Araştırmacılara göre süreç, dahili olarak elektrik ürettiği için büyük endüstri altyapısına ve hatta elektriğe bile ihtiyaç duymuyor. Üstelik kullandıkları yarı iletkene bağlı olarak başka moleküller de üretebiliyor.

Örneğin bilim insanları bu yöntemi atmosferdeki karbondioksiti ‘güneş enerjisi yakıtlarına’ dönüştürmek için kullanmayı umuyorlar. Dünya atmosferinde nispeten küçük bir gaz konsantrasyonu olsa da, bu durum iklim değişikliğiyle mücadelede rol oynayabilir. Mars’ta karbondioksit konsantrasyonu inanılmaz derecede yüksek, yaklaşık yüzde 96.

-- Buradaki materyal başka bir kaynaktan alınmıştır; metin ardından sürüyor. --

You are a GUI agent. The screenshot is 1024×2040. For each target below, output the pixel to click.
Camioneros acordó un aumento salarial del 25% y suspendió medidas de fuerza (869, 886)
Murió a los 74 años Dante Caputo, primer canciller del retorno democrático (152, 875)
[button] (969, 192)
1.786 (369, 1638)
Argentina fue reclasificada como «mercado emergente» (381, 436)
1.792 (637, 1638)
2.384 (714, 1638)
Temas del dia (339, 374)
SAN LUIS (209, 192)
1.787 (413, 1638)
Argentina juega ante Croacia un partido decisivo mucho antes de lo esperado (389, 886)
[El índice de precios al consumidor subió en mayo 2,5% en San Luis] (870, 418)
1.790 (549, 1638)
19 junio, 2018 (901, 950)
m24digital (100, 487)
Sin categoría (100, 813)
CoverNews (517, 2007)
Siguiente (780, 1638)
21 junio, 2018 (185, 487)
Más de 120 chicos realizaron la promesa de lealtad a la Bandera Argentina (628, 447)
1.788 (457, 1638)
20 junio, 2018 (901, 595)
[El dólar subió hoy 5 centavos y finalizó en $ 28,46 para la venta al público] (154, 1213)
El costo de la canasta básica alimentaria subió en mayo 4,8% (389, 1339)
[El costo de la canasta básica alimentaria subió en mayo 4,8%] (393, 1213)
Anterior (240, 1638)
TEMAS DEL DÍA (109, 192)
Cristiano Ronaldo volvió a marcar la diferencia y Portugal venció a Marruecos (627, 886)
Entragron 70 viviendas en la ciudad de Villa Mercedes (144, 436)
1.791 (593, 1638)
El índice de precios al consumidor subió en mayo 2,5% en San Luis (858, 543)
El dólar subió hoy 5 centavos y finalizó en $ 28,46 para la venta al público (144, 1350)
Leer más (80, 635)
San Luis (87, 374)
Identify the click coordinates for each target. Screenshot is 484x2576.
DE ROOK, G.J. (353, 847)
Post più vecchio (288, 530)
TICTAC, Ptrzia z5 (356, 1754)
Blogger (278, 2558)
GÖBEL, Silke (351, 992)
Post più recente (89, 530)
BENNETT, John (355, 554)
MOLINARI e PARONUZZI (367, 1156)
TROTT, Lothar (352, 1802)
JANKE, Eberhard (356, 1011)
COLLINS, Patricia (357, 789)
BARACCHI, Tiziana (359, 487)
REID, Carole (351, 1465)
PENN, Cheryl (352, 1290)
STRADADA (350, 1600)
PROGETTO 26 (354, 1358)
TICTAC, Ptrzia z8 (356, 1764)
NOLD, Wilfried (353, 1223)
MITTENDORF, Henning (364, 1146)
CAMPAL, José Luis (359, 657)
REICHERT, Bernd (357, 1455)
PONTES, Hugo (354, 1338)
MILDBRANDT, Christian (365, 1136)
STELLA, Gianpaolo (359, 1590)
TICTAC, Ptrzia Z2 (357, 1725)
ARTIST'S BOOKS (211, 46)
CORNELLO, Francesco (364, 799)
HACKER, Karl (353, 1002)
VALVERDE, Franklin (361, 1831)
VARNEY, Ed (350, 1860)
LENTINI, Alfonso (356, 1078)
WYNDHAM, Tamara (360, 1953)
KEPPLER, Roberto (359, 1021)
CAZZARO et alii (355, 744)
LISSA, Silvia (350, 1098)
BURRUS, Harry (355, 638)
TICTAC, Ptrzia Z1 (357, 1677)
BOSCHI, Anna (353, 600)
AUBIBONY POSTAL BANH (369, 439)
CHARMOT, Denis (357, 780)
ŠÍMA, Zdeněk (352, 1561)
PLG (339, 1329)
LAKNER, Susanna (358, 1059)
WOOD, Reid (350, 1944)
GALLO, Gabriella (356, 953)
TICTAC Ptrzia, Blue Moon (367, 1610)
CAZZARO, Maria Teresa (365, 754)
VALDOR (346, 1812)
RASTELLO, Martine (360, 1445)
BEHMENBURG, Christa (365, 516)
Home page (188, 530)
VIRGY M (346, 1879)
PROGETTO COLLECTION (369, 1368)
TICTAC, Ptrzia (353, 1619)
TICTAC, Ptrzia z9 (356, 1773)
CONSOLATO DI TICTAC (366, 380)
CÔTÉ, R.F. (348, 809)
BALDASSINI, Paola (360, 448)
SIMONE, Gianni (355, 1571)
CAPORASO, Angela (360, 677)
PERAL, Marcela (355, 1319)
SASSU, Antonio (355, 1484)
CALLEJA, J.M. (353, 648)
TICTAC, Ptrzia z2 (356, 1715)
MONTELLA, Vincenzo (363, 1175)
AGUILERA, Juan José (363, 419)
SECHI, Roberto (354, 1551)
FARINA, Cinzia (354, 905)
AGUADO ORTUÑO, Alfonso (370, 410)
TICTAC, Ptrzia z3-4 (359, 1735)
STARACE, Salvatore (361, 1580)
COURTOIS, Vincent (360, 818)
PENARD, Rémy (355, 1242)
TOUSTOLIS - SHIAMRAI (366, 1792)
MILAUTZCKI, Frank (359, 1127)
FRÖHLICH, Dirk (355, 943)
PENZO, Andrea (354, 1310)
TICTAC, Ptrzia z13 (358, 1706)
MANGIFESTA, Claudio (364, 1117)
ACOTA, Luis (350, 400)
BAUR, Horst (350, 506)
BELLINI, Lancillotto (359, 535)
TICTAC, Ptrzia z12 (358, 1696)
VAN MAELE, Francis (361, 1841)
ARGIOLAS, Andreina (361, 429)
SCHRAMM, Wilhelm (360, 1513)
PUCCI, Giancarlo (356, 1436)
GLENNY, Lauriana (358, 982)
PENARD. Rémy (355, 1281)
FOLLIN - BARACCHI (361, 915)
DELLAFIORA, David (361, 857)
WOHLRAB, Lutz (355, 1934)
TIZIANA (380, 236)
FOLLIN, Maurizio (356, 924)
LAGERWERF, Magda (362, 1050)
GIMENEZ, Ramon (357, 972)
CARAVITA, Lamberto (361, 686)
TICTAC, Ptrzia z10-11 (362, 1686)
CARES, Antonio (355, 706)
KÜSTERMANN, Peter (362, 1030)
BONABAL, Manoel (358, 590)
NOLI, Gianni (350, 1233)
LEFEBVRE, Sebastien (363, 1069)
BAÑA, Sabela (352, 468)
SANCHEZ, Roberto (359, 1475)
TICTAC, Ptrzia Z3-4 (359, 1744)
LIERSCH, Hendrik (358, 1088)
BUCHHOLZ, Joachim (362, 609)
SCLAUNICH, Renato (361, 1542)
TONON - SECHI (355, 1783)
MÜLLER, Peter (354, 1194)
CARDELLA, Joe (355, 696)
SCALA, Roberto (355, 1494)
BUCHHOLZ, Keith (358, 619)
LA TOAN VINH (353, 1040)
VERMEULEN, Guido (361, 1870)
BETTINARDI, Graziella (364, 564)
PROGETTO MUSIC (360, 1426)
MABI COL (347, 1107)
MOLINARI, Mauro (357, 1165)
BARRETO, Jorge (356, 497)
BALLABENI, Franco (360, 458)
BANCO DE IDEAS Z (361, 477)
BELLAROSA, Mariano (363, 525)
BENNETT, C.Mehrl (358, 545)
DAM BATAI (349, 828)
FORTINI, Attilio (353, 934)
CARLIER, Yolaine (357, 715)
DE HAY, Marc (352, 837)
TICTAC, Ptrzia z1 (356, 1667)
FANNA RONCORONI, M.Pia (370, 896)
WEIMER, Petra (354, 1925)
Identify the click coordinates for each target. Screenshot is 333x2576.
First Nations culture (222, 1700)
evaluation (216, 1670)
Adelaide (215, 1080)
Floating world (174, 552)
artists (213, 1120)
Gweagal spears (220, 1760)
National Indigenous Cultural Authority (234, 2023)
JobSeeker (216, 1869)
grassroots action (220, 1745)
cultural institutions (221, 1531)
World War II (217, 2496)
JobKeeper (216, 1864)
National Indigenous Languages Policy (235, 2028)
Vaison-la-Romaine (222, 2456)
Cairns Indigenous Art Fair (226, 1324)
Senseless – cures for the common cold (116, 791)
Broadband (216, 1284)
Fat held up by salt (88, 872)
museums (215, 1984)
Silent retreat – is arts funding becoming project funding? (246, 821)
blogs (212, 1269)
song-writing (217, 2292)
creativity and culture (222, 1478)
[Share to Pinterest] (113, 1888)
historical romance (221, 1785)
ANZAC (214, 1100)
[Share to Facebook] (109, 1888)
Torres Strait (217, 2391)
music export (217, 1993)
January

Tasarlanan enerji dönüşüm süreci, 2024’ün sonlarında veya 2025’te bir rokette test edilecek. Görev sırasında, deneyi içeren bir roket, uzayın sınırlarına uçacak ve ardından mikro yerçekiminde beş ila altı dakika sonra geri dönecek.

Araştırmacılar, eğer başarılı olursa, sürecin hem Mars’ta hem de Dünya’da yaşam için uygulamalara sahip olacağını umuyor. Brinkert, “Enerji sorununa yönelik Manhattan Projesi” olarak adlandırdığı projeye çeşitli alanlardan uzmanları da dahil edecek.

Brinkert, “Sanırım birbirimizden öğrenecek çok şey var çünkü uzayda yolculukla ilgili karşılaştığımız sorunların çoğu o kadar acil ki, bunları çözmeden uzaya gidemeyiz. Sanırım sonuçta aynı sorunu çözmeye çalışıyoruz ve bu da Dünya’da iklim değişikliğiyle mücadele etmek için daha verimli, güvenilir ve sürdürülebilir enerji kaynaklarına ihtiyacımız olduğu anlamına geliyor. Öte yandan Ay ve Mars’ta daha büyük uzay araştırmaları yapmak istiyorsanız verimli, güvenilir, sürdürülebilir enerji kaynaklarına ihtiyacımız var” diyor.